The other night, I had an MS dream. In it, I was able to lift my left leg as well as I can my right one, regardless of my weak hip flexor.
I don’t usually know what’s triggered a dream, but this time I did: My Bioness L300 had quit working. (For those unfamiliar with the L300, it’s a functional electronic stimulator that triggers a nerve in my leg and keeps my foot from dragging.)
The L300 died at a rest stop on the Pennsylvania Turnpike. It was working as I walked the 75 yards from the parking lot to the restroom with the help of two canes. As I began my return journey, the L300’s controller began flashing red and displaying an “E” error message. The L300 was dead.
I completed the 75 yards back to my car without the electrical help on which I’ve depended for years. And guess what? My walking wasn’t much slower, or noticeably more difficult than it was with the L300. My wife, who was watching me, said I might even have been walking a bit better.
Why was I walking well?
I’ve received treatment with Lemtrada (alemtuzumab) since December 2016. The Lemtrada may have had something to do with it, but I think the difference was something else: my shoes.

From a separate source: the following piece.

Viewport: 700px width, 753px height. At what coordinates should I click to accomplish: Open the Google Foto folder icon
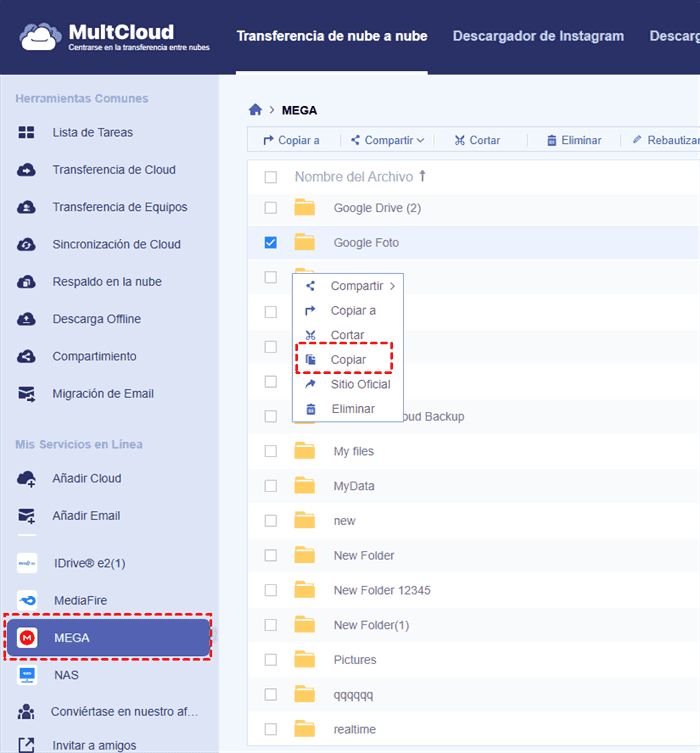(305, 243)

I’m retired and live at the beach, so I usually wear a pair of inexpensive, lightweight Skechers. I mostly wear the ones that look like boat shoes, and sometimes I opt for the tennis sneaker style. Neither type, however, provides much support or “bounce.”
For this trip, I was wearing a pair of Mephisto loafers. I’d worn them a week earlier for the first occasion in a long time to a conference in Boston because they looked good. So, I thought I’d try them again. I walked more than I’d planned to, and my gait seemed to have improved. But that was with the L300. When it quit at the turnpike rest stop, the shoes were put to the acid test. And they passed.
MS shoe shopping
A couple of years ago, MS News Today columnist Mike Knight wrote about his shoe problems. He wound up liking a pair of Nike running shoes. The MS Society U.K.’s website has a forum thread discussing MS shoes, and a couple of folks said they like the Skechers that I’m about to give up.

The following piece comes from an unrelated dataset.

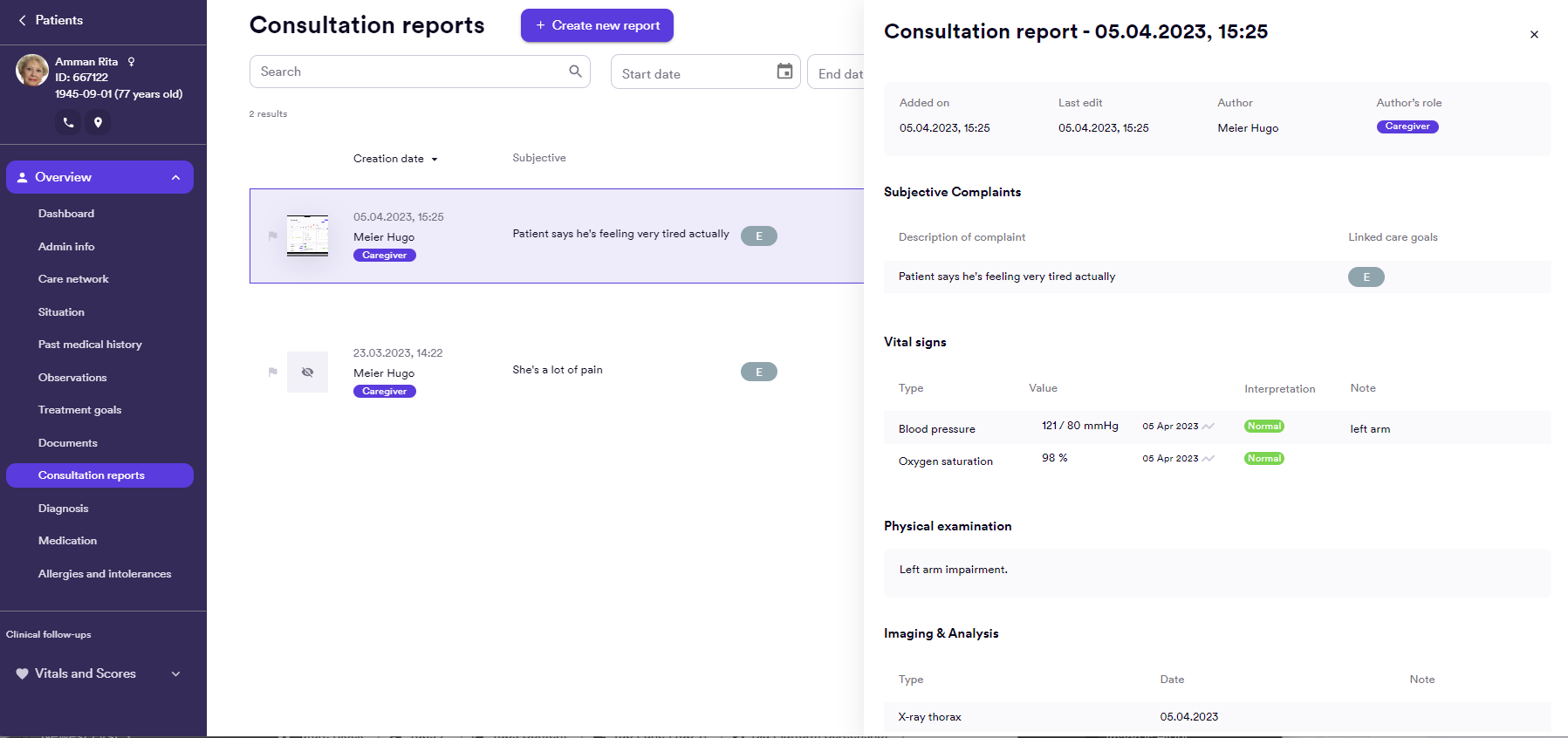This screenshot has width=1568, height=738.
Task: Click the search magnifier icon
Action: pyautogui.click(x=575, y=72)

I like a smooth rubber sole that gives me a little cushion but doesn’t grab. Others prefer leather soles that allow them to slide over the floor rather than stick to it. Shoes with rocker soles are sometimes advertised as being useful for MS.
A study of this type of footwear was published in Archives of Physical Medicine and Rehabilitation way back in 1981. It determined that, “Rocker shoes were effective only in patients who still retained the ability to walk independently; retention of adequate hip and calf strength proved critical.” For those people, improvement in gait varied, but using the rockers saved their wearers 150 percent in energy.
Your choice of footwear is a personal one. The shoes you select may vary depending on how you’re feeling on a particular day, and will probably change as your MS develops. I’ve dusted off (literally) another pair of Mephistos, which I’d forgotten I had, to see how they affect my walking. After wearing them for a day, I think that they — like the pair that I wore in Pennsylvania — may have found a second life.
I have no financial interest in any of the shoe brands that I’ve mentioned. They’re simply shoes that I’ve worn and have fortunately been able to afford. I know that makes me very lucky.